Bnei Noa'h et Halakha (1)


Terminologie

Le mot Halakha (loi juive) dérive du mot hébreu ''halakh'' (הלך) qui signifie "aller", d'où l'expression "aller-avancer selon la loi." Le terme Halakha peut se référer à une loi spécifique, à un corpus littéraire de textes juridiques rabbiniques, ainsi qu'à l'ensemble du système de la loi religieuse.

La Halakha est souvent mise en contraste avec la Aggada, le corpus diversifié de littérature d'exégèse rabbinique de nature descriptive, philosophique et non juridique. Cependant, dans la mesure où les auteurs de textes de Halakha s'appuyent à l'occasion sur la littérature de la Aggada, il existe un échange dynamique entre les deux genres.
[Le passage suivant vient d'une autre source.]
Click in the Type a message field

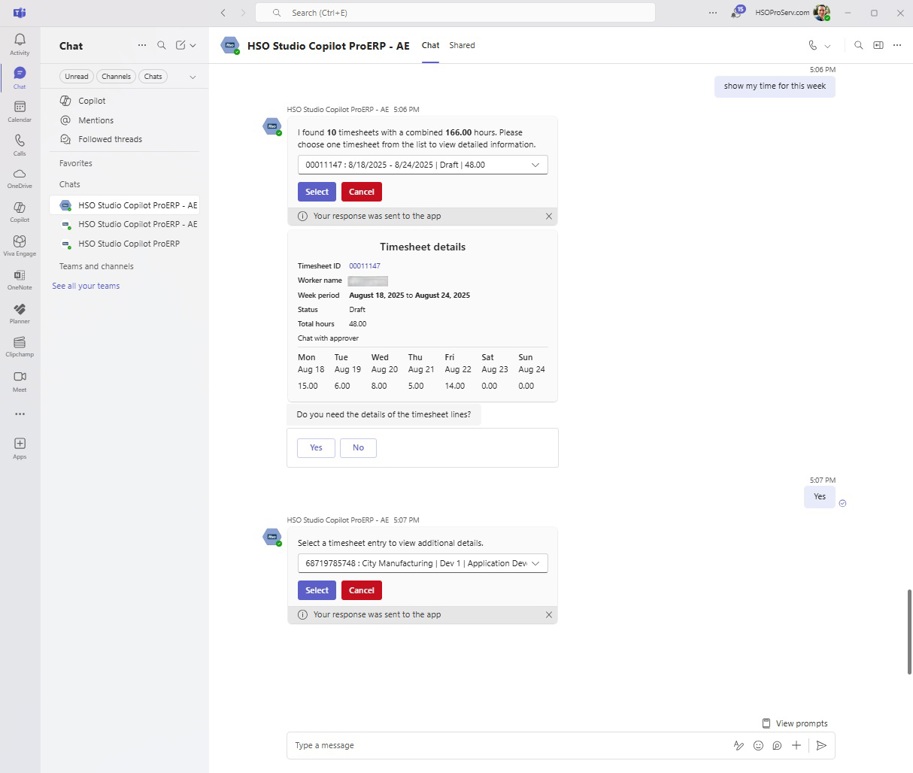450,745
La Halakha constitue l'application pratique des mitswoth 613 ("commandements") (singulier: mitswa) dans la Torah, (les cinq livres de Moïse, la «Loi écrite») telle que développée par les discussions et les débats dans la littérature rabbinique classique, en particulier la Michna et le Talmud (la "Loi orale"). Cette littérature a été codifiée par Maïmonide dans la Michné Tora et plus tard dans le Choul'han 'Aroukh (le "Code de Droit" juif) qui est la compilation des lois  applicables à notre époque.

Champ d'application

Pour la personne juive, vivre conformément à la Halakha correspond à suivre la volonté de son Créateur. En laissant la Volonté divine - comme explicité par "hakhmé ha-Massora" (les Sages ordonnés du Sanhédrin qui sont les héritiers de la tradition) - avoir une influence sur l'ensemble de son existence, la personne juive est sanctifiée.
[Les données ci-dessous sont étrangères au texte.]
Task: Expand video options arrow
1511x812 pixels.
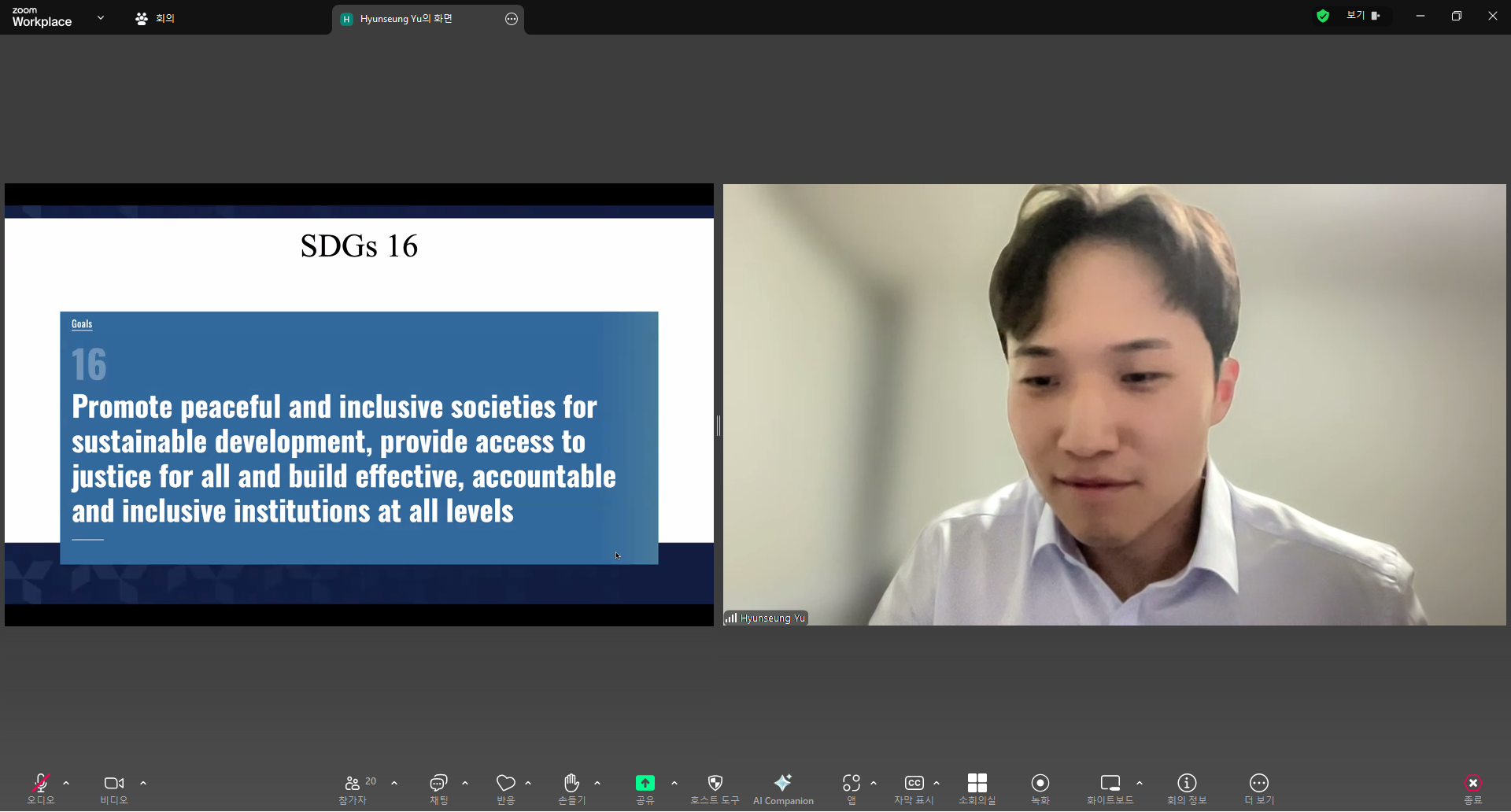Action: 143,783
La Halakha est un guide complet de tous les aspects de la vie humaine, à la fois matériel et spirituel. Ses lois, ses directives, et les opinions qui y sont détaillées couvrent un vaste éventail de situations et de principes. Ceci dans le but de réaliser ce qui est impliqué par le commandement biblique : « soyez saints comme Je, votre D-ieu, suis saint ». Ce guide explique les meilleures façons de vivre pour une personne juive, ce qui est implicite et compris, dans la Tora, sans être forcément mentionné d'une façon explicite dans la Tora, et ce qui a été déduit par les règles de l'exégèse.

La Halakha est définie par une grande diversité d'autorités rabbiniques. Dans la mesure où le peuple juif ne parle plus de nos jours d'une seule « voix officielle », différents individus et  communautés peuvent très bien avoir des réponses différentes aux questions halakhiques. De fait, les controverses et les débats dans la domaine de la halakha ont fourni une littérature rabbinique dont l'intérêt créatif et intellectuel est riche. À quelques exceptions près, les controverses ne sont pas réglés par les structures d'autorité car le judaïsme ne possède pas une seule hiérarchie judiciaire ou un processus d'appel en Halakha. Plutôt, chaque personne peut choisir d'observer la Halakha selon différentes courants de pensée, ou de s'associer à une communauté plus fortement structurée.

Au fil des générations - depuis 500 années avant notre ère - la Halakha s'est développée en une littérature religieuse en perpétuel mouvement, tout en tirant sa source dans le Talmud. D'abord et avant tout, elle forme un corpus d'opinions judiciaires souvent complexes, d'une législation, de coutumes et de nombreuses recommandations. Un nombre important de directives se sont transmises au fil des siècles et sont devenue une partie intégrante de la personne juive, dès les premiers jours de sa vie. La Halakha est également l'objet d'études approfondies dans les Yéchivoth.